What Democrats' control of House will mean
What Democrats' control of the House will mean 06:41

Democrats say a $30 million investment to engage with Latino and other minority voters helped the party achieve a net gain of 34 House seats and improve on 2014 turnout numbers.

Latino participation surged 174 percent in 2018, compared to the 2014 midterms, according to Rep. Ben Ray Lujan, chairman of the Democratic Congressional Campaign Committee. Participation by African-Americans jumped 157 percent.

"Latino voters played a pivotal role in taking back the House," Lujan told reporters during a conference call organized by the political action committee Latino Victory. "Evidence is clear: Early and active and robust outreach to communities of color — in this case, into the Hispanic community — clearly pays off."

Lujan, the first Hispanic to head the committee, said the effort included an investment of at least $21 million in Latino candidates. His office also launched the first multi-state Spanish-language TV ad the final week before the election.
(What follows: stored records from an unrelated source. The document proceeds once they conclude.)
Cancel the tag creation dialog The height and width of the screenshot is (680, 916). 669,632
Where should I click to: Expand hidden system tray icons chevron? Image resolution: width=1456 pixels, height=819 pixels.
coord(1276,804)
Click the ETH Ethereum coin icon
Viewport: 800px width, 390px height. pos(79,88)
Lujan is currently vying for the post of Assistant Democratic Leader when Democrats gain the majority in the House next year.
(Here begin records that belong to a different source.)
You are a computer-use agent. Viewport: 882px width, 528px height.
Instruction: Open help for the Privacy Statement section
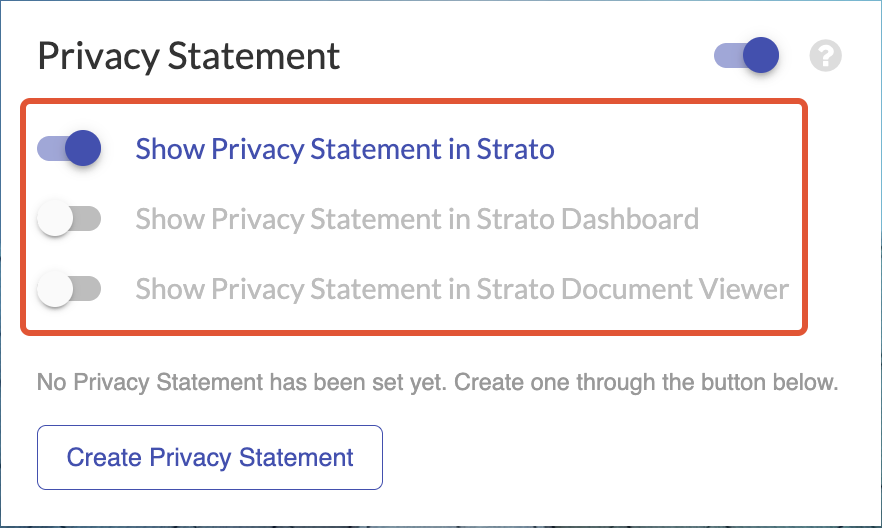point(826,56)
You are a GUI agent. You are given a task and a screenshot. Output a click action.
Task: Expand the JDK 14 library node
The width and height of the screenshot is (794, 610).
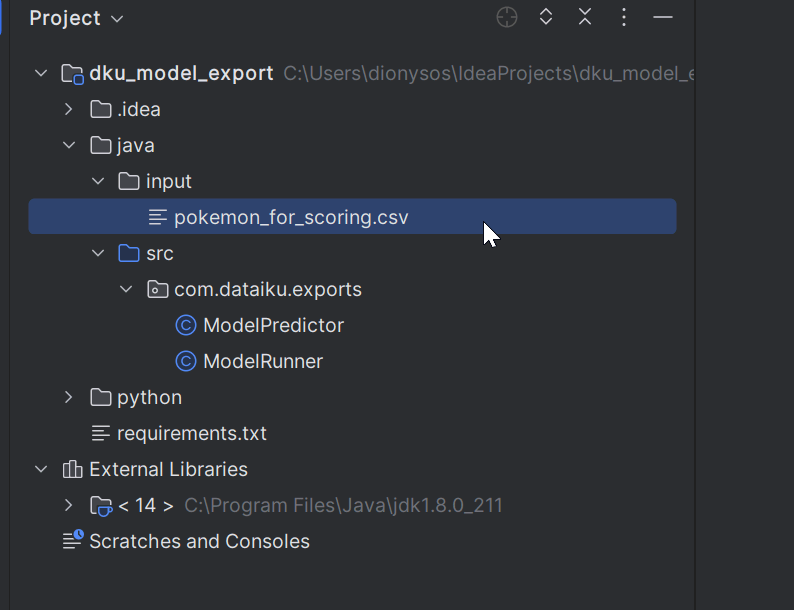(69, 506)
The Democrats targeted 111 Republican House congressional districts, 29 of which had at least a 10 percent Hispanic electorate.

Dan Sena, the DCCC executive director, said the polling company Latino Decisions conducted nationwide focus groups to better identify the needs of Latino voters and tailor a message.

"What we wanted was a real, organic way to engage Latino voters and Hispanic voters across the country with a message that was positive," Sena said. "We did a fair amount of studying how to create urgency without it feeling overtly heavy."

During the campaign, President Donald Trump kept up a daily drumbeat of warnings about a caravan of "bad thugs" and potential terrorists intent on invading the U.S. from Mexico. He suggested sending up to 15,000 troops to the border. 

Lujan highlighted the victory of Antonio Delgado in New York as an example of how a Latino candidate won by keeping a positive message even when facing racist attacks.

Delgado, a Harvard Law School graduate and Rhodes scholar, defeated Republican Rep. John Faso for a congressional seat representing the Hudson Valley. Republicans seized on his brief hip-hop career to portray Delgado, who is black, as unfit for office. Campaign ads by the National Republican Campaign Committee highlighted Delgado's stint as a rapper and portrayed him as a menacing figure.

"Antonio did not get distracted by any of that. What he did was he talked to the American people and the people of the 19th District of New York about the economic challenges that they are facing every day," Lujan said.

The Hispanic community will have a record level of representation on Capitol Hill with at least 42 members: 34 Democrats and eight Republicans in both chambers. One House race featuring a Hispanic candidate, Gil Cisneros in California, has yet to be decided. Cisneros is narrowly trailing Republican Young Kim, who if elected would be the first Korean-American sent to Congress.